Task to carry out:
The lines below, from the one holding "1568x478 pixels. How" through the final line, are to be copied exactly, with no other lines and no pictures.

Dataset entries
⟨

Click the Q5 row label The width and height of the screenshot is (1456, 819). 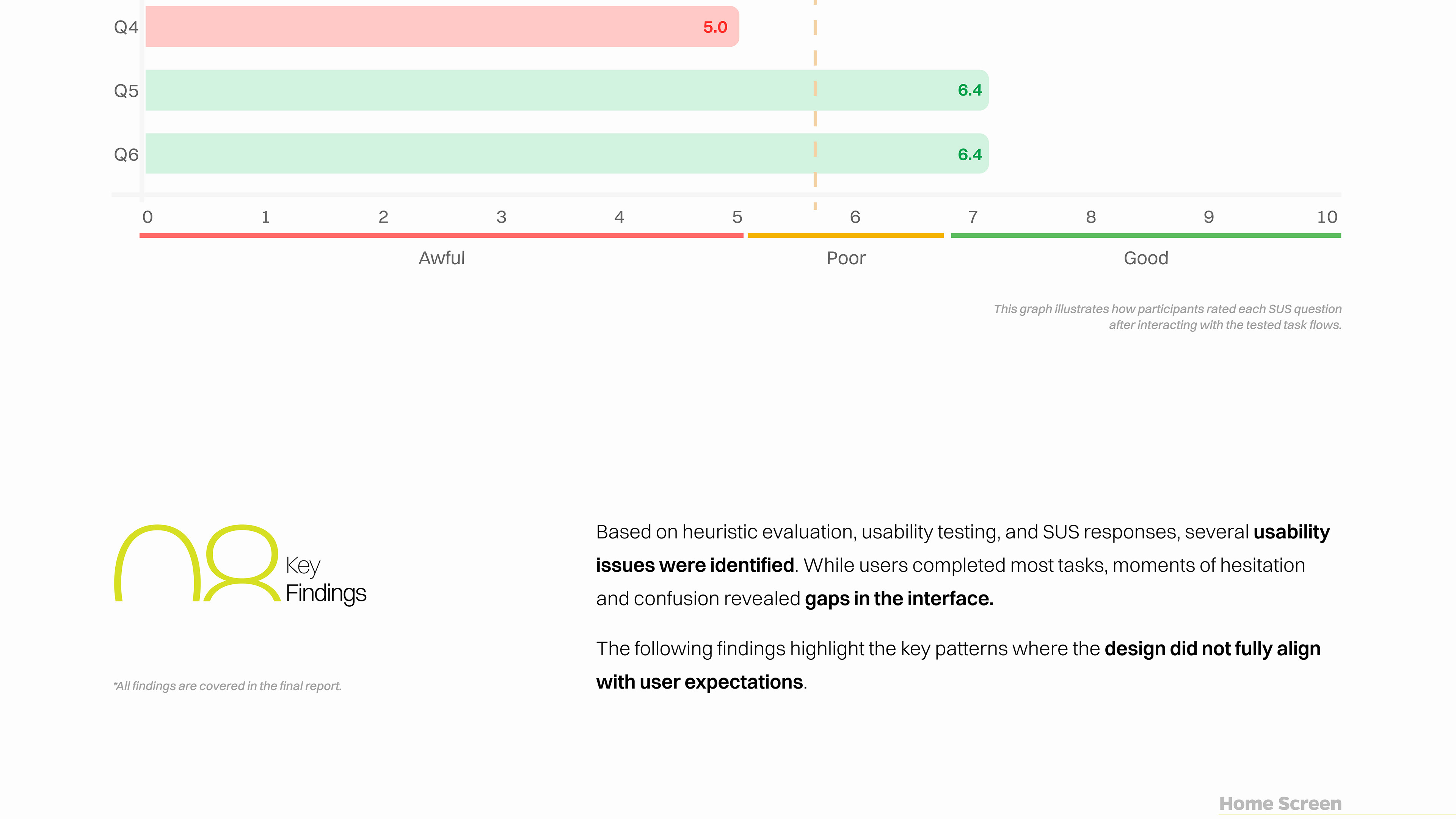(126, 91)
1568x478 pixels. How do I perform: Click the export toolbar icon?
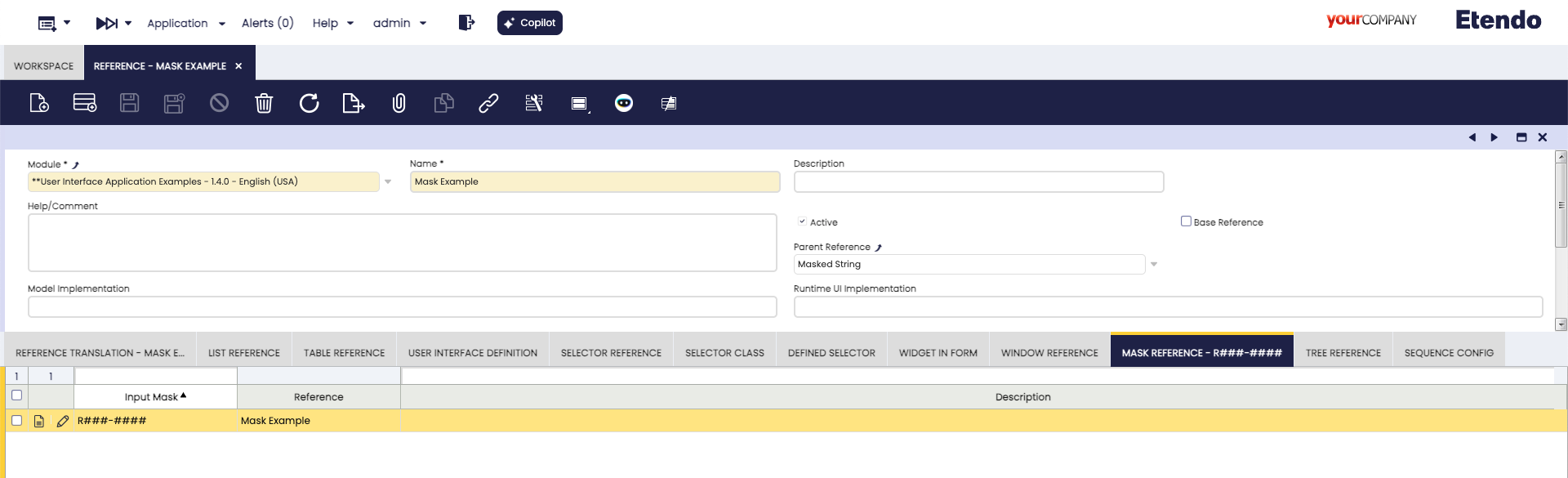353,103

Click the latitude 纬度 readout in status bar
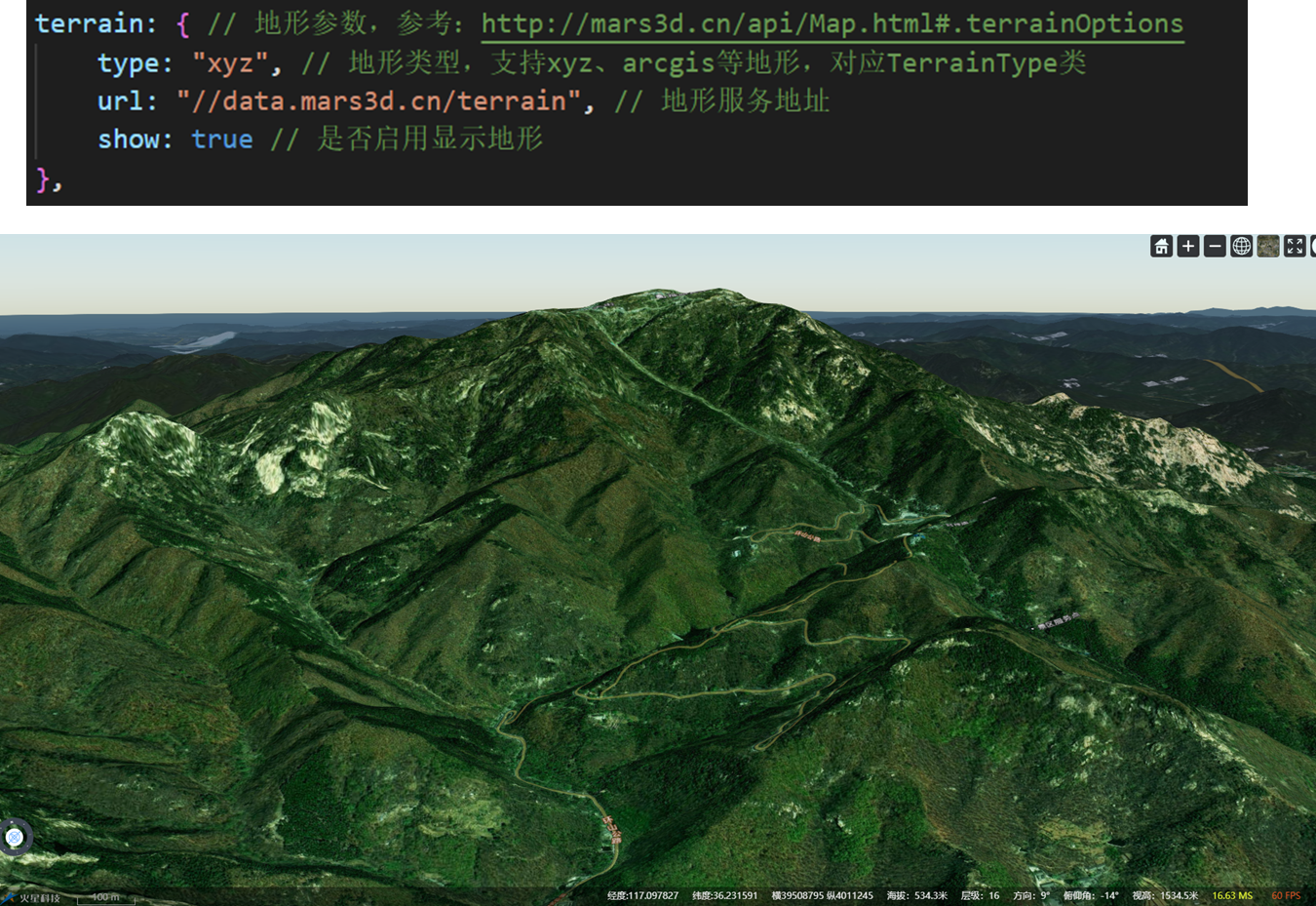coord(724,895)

⟩

Result of the task:
1568x478 pixels. How do I perform: Click the export toolbar icon?
353,103

Click the latitude 纬度 readout in status bar
coord(724,895)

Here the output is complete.